| About this task |
Every entry must be output exactly as it is written.

Dataset entries:
····················
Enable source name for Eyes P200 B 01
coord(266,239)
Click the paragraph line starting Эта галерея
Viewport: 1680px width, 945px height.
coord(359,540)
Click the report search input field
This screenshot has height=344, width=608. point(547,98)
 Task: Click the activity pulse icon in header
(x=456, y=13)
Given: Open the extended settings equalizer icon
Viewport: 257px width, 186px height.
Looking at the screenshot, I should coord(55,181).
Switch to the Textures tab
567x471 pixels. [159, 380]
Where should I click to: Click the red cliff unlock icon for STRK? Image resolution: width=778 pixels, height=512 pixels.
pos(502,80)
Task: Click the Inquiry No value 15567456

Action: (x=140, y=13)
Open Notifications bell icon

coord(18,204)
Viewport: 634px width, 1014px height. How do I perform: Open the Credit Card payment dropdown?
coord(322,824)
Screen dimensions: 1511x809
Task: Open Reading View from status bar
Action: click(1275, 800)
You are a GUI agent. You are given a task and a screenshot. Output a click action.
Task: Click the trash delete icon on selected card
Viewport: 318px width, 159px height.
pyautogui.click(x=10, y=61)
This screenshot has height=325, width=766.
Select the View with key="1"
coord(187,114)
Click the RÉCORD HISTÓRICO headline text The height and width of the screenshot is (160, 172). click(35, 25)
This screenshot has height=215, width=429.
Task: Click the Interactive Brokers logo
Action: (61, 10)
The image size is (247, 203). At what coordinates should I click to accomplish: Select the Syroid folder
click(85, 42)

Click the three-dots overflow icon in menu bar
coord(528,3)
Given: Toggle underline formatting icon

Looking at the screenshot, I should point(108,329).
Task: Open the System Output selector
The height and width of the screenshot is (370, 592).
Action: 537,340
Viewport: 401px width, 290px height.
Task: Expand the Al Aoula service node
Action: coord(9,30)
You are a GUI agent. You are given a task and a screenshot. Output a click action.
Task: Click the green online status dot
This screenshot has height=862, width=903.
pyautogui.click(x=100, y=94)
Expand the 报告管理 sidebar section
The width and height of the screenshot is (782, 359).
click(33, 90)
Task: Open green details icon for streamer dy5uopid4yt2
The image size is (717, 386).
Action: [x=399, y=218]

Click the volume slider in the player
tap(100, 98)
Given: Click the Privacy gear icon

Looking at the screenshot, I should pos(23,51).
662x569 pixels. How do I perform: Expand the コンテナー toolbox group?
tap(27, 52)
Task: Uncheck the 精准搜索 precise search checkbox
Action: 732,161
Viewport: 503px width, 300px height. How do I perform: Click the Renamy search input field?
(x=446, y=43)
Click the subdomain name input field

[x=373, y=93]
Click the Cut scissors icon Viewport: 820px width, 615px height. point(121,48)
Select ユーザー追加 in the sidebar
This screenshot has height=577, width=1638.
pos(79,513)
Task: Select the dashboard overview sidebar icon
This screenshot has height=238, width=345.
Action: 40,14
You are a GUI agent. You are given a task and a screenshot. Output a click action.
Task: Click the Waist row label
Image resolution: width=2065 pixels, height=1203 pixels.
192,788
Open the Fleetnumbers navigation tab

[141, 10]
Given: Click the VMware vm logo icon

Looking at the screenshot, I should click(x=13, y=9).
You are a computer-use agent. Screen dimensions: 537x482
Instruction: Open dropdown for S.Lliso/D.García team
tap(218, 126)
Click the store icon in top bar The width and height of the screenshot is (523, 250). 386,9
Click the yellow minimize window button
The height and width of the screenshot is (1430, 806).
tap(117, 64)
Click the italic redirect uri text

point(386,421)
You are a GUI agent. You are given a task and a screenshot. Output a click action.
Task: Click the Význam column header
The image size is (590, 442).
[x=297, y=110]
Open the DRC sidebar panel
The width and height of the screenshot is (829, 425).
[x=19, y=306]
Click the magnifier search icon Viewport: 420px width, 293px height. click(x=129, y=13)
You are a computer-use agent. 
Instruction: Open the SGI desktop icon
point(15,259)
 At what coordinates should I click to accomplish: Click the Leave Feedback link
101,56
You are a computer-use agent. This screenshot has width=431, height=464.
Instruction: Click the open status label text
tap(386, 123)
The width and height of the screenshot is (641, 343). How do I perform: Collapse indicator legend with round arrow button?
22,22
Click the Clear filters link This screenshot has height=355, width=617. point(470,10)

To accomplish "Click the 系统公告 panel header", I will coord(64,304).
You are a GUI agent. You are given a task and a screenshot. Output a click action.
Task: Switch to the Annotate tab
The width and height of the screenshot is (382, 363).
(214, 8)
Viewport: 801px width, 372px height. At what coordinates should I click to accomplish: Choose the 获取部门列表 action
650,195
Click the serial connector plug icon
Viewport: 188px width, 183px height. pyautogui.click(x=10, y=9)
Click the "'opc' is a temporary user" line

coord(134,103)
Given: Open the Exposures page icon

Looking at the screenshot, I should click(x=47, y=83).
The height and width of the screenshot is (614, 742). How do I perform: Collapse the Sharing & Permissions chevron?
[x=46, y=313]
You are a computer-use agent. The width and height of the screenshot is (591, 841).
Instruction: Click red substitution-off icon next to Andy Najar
····················
| Response to this task |
Enable source name for Eyes P200 B 01
coord(266,239)
Click the paragraph line starting Эта галерея
Viewport: 1680px width, 945px height.
coord(359,540)
Click the report search input field
This screenshot has height=344, width=608. point(547,98)
 Task: Click the activity pulse icon in header
(x=456, y=13)
Given: Open the extended settings equalizer icon
Viewport: 257px width, 186px height.
Looking at the screenshot, I should coord(55,181).
Switch to the Textures tab
567x471 pixels. [159, 380]
Where should I click to: Click the red cliff unlock icon for STRK? Image resolution: width=778 pixels, height=512 pixels.
pos(502,80)
Task: Click the Inquiry No value 15567456

Action: (x=140, y=13)
Open Notifications bell icon

coord(18,204)
Viewport: 634px width, 1014px height. How do I perform: Open the Credit Card payment dropdown?
coord(322,824)
Screen dimensions: 1511x809
Task: Open Reading View from status bar
Action: click(1275, 800)
You are a GUI agent. You are given a task and a screenshot. Output a click action.
Task: Click the trash delete icon on selected card
Viewport: 318px width, 159px height.
pyautogui.click(x=10, y=61)
This screenshot has height=325, width=766.
Select the View with key="1"
coord(187,114)
Click the RÉCORD HISTÓRICO headline text The height and width of the screenshot is (160, 172). click(35, 25)
This screenshot has height=215, width=429.
Task: Click the Interactive Brokers logo
Action: (61, 10)
The image size is (247, 203). At what coordinates should I click to accomplish: Select the Syroid folder
click(85, 42)

Click the three-dots overflow icon in menu bar
coord(528,3)
Given: Toggle underline formatting icon

Looking at the screenshot, I should point(108,329).
Task: Open the System Output selector
The height and width of the screenshot is (370, 592).
Action: 537,340
Viewport: 401px width, 290px height.
Task: Expand the Al Aoula service node
Action: coord(9,30)
You are a GUI agent. You are given a task and a screenshot. Output a click action.
Task: Click the green online status dot
This screenshot has height=862, width=903.
pyautogui.click(x=100, y=94)
Expand the 报告管理 sidebar section
The width and height of the screenshot is (782, 359).
click(33, 90)
Task: Open green details icon for streamer dy5uopid4yt2
The image size is (717, 386).
Action: [x=399, y=218]

Click the volume slider in the player
tap(100, 98)
Given: Click the Privacy gear icon

Looking at the screenshot, I should pos(23,51).
662x569 pixels. How do I perform: Expand the コンテナー toolbox group?
tap(27, 52)
Task: Uncheck the 精准搜索 precise search checkbox
Action: 732,161
Viewport: 503px width, 300px height. How do I perform: Click the Renamy search input field?
(x=446, y=43)
Click the subdomain name input field

[x=373, y=93]
Click the Cut scissors icon Viewport: 820px width, 615px height. point(121,48)
Select ユーザー追加 in the sidebar
This screenshot has height=577, width=1638.
pos(79,513)
Task: Select the dashboard overview sidebar icon
This screenshot has height=238, width=345.
Action: 40,14
You are a GUI agent. You are given a task and a screenshot. Output a click action.
Task: Click the Waist row label
Image resolution: width=2065 pixels, height=1203 pixels.
192,788
Open the Fleetnumbers navigation tab

[141, 10]
Given: Click the VMware vm logo icon

Looking at the screenshot, I should click(x=13, y=9).
You are a computer-use agent. Screen dimensions: 537x482
Instruction: Open dropdown for S.Lliso/D.García team
tap(218, 126)
Click the store icon in top bar The width and height of the screenshot is (523, 250). 386,9
Click the yellow minimize window button
The height and width of the screenshot is (1430, 806).
tap(117, 64)
Click the italic redirect uri text

point(386,421)
You are a GUI agent. You are given a task and a screenshot. Output a click action.
Task: Click the Význam column header
The image size is (590, 442).
[x=297, y=110]
Open the DRC sidebar panel
The width and height of the screenshot is (829, 425).
[x=19, y=306]
Click the magnifier search icon Viewport: 420px width, 293px height. click(x=129, y=13)
You are a computer-use agent. 
Instruction: Open the SGI desktop icon
point(15,259)
 At what coordinates should I click to accomplish: Click the Leave Feedback link
101,56
You are a computer-use agent. This screenshot has width=431, height=464.
Instruction: Click the open status label text
tap(386, 123)
The width and height of the screenshot is (641, 343). How do I perform: Collapse indicator legend with round arrow button?
22,22
Click the Clear filters link This screenshot has height=355, width=617. point(470,10)

To accomplish "Click the 系统公告 panel header", I will coord(64,304).
You are a GUI agent. You are given a task and a screenshot. Output a click action.
Task: Switch to the Annotate tab
The width and height of the screenshot is (382, 363).
(214, 8)
Viewport: 801px width, 372px height. At what coordinates should I click to accomplish: Choose the 获取部门列表 action
650,195
Click the serial connector plug icon
Viewport: 188px width, 183px height. pyautogui.click(x=10, y=9)
Click the "'opc' is a temporary user" line

coord(134,103)
Given: Open the Exposures page icon

Looking at the screenshot, I should click(x=47, y=83).
The height and width of the screenshot is (614, 742). How do I perform: Collapse the Sharing & Permissions chevron?
[x=46, y=313]
You are a computer-use agent. The width and height of the screenshot is (591, 841).
Instruction: Click red substitution-off icon next to Andy Najar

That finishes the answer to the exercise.